My hotel for the evening, The Nadler on Seal Street is a beautiful place. Formally called Base2Stay, its a hotel I am familiar with only because before This is Progressive was launched, I had met and spent the day with Oliver Lieb and this was his hotel. On that occasion, he was playing for the launch night of 303, the night I was going to visit myself. The venue for the evenings adventure was just around the corner at a place called the Shipping Forcast. Situated on a street with many bars and nightclubs it feels a little bit like the west end of San Antonio in Ibiza, although to be fair, once inside the impressive Shipping Forcast main bar, the rest of the world appears a million miles away. The basement room which 303 are hosting is called ‘The Hold’ and in keeping with the maritime theme does resemble the hold of a large ship. In fact the main bar reminded me of the lower decks of a old ship as well. Very sparsely decorated, the room is all varnished pine and rustic red brick work. It turned out to be a perfect accompaniment to the music which was also sparse and powerful. The residents who warmed up until midnight did a stand up job and aside from some nerves played near perfect sets. Indeed, when an internationally renowned techno God like Orde Meikle is trainspotting your tracks from the other side of the DJ booth you know you’re on to a winner! Beavering away in the back ground for the night was an engineer I’ve been mates with for ages but not actually met; Paul Nolan. Another very well connected and talented fella. He nods and we exchange greetings. “Once I get these cables in and Slam are playing, I can relax” he says assuredly, “…then I can reinact large parts of my week in Ibiza!!” hahaha its going to be a good night, I can feel it in my waters, Slam take to the decks around midnight and start a little disjointed to be honest: the two computers not lining up properly. Once into their stride though these guys are unstoppable! Completely re-editing and remixing the entire set via traktor they set the roof on fire from the word go. Playing the kind of techno I used to hear at squat parties back in the day: gabber drum lines nestled amongst soaring soundscapes and nagging synth stabs, they create a tension and energy in the room like I’ve rarely seen. Tonight is all about hedonism and the true sound of techno.

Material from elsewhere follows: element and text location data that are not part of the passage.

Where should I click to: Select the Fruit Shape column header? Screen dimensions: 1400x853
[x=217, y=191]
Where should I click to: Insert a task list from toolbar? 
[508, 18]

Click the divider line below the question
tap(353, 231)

Much like the post industrial city I live in, Liverpool has a long and varied musical history which is reflected in the crowds at events like 303. Up-for-it, musically knowledgable and friendly, 303 is definitely on my list of go to events from now on.

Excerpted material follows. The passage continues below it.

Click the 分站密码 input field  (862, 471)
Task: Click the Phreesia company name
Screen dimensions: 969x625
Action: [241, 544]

Simon 2. – Bank Holiday 2.
Monday morning. I’ve avoided another late party and opted to get some well needed sleep, I spend the morning doing a bit of sight seeing around Liverpool. The locals are an engaging bunch and go out of their way to direct me to the various tourist locations I visit. It doesn’t feel like a city, I know it is and maybe its because its by a large expanse of water that feel that way, but Liverpool is bloody marvellous! I’m a sucker for good architecture and Liverpool has it in spades. Old maritime buildings sit along side much newer glass giants; lime stone and red brick used to wonderful effect. I head down to Albert Dock, a place I’ve always wanted to visit. Staring out on to the mighty Mersey, Birkenhead, across the water, looks like another country, its inhabitants completely unaware of my gaze. This feels like a place I could live and thats a strange feeling for an old nomad like me who travels around a fair bit. After wandering around the dock and looking at some of the old boats moored there I walk past the Hilton and back into the shopping centres. There’s loads to see but I’m ready for home and my nice comfortable bed. Satisfied I return home on the train and prepare for the working week.